As viagens deste último ano

No último ano, por ocasião do óbvio, tive tempo extra para dar a volta ao castanho redondo dos teus olhos. Por todos os dias que vieram antes desses, em que a pressa, a vida (e às vezes até tu!) me diziam que haviam coisas mais importantes, mais urgentes, mais divertidas para fazer.

E agora, porque fomos despidos de tantas dessas coisas (que nos pareciam já tão mundanas e afinal eram essenciais) damos por nós, quais miúdos habituados aos ecrãs, a olhar para um quarto vazio e dois paus no chão, a pensar o que podemos fazer.
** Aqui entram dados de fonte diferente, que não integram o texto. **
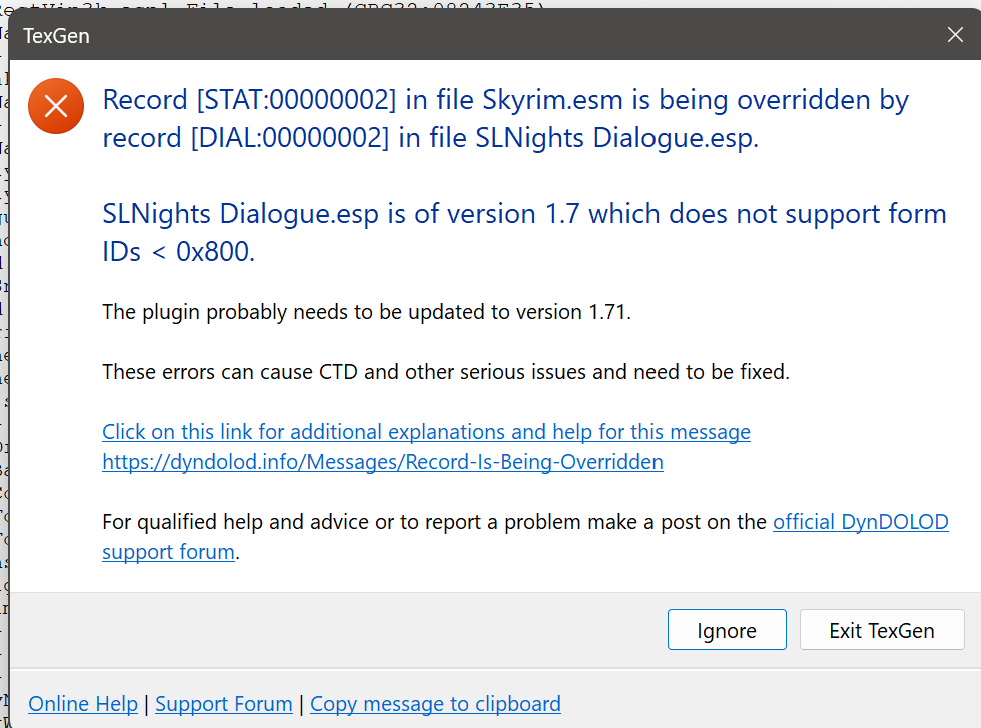Image resolution: width=981 pixels, height=728 pixels.
Task: Click the Exit TexGen button
Action: (882, 630)
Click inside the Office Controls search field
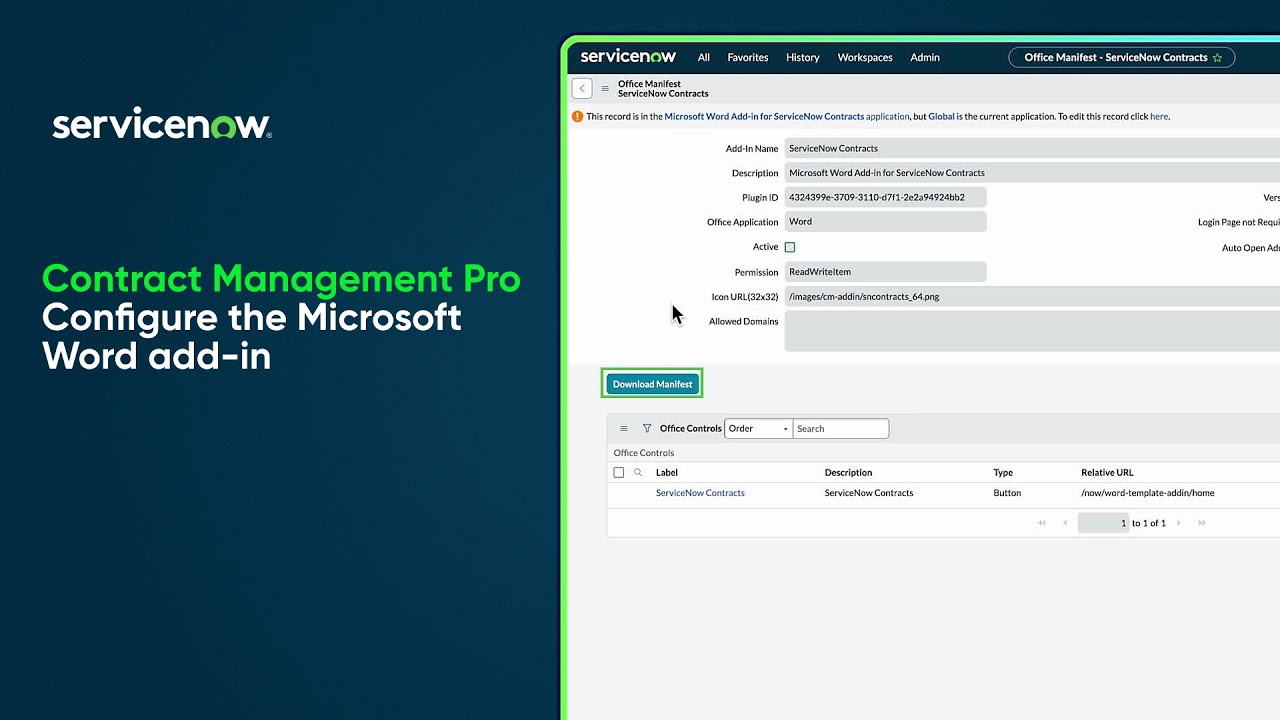 pos(840,428)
Uma das minhas formas de lidar com isso: olho à volta no quarto e numero coisas. Conto as minhas bênçãos. 

Uma delas, aquela que muitas vezes me ajuda a adormecer: órbitas em torno desses olhos quentes. Do teu olhar-abraço. Um olhar com cheiro. Um cheiro que me diz: confia.

E sim, ao longo deste último ano os teus olhos estão diferentes. Costumavam estar brilhantes e cheios de céu, enquanto nos empurrávamos verde adentro de mochila às costas, ou quando só parávamos no sofá, por instantes, para recuperar energias e planear a próxima aventura. 
E agora esses olhos andam mais baços. Mais desocupados e distraídos. Mais preguiçosos, porque tem de ser. 

Mas és tu que estás aí debaixo. E quem, como eu, com tempo em mãos, se permitir reparar, irá ver a tua chama intacta, ao mesmo tempo delicada, atrevida e firme, a latejar-te no castanho dos olhos. Mesmo quando o cansaço da espera se instala. Mesmo quando o aborrecimento te fecha os olhos e te leva a desistir enroscando-te no sofá, eu continuo a sentir-te a chama, como motor quente, quando procuro um canto em ti. Aqueces-me a mão como se a aproximasse de uma fogueira enquanto, no nosso extremoso silêncio, calcorreio os contornos do teu rosto e perco os dedos no teu cabelo. Talvez devesse aborrecer-me. Afinal, tem sido amargo. E no entanto, mergulho na languidez do sofá e levo um sorriso. Porque ali continuo a experimentar a paz que nos perseguia quando íamos em busca do mar para nos acalmar, do verde para nos desafiar, do cinzento para nos ensinar. Já adivinhaste o que é que existe em comum?

Exactamente. O castanho.


(Mais tarde, acordo de noite e fico a pensar. Nesta maldita pandemia, nos planos em pausa, nos avanços que não se dão, nos encontros e abraços adiados. Mas quando estás ao meu lado na cama, és âncora. Seguras-me e devolves-me ao sono, sem nunca deixares de estar adormecido. Fazes isso com o teu corpo que dorme ao meu lado, recordando-me que sou segura. Que sou apertada com uma mão firme. Mesmo quando não estás, levas-me a viajar. Até podermos viajar outra vez).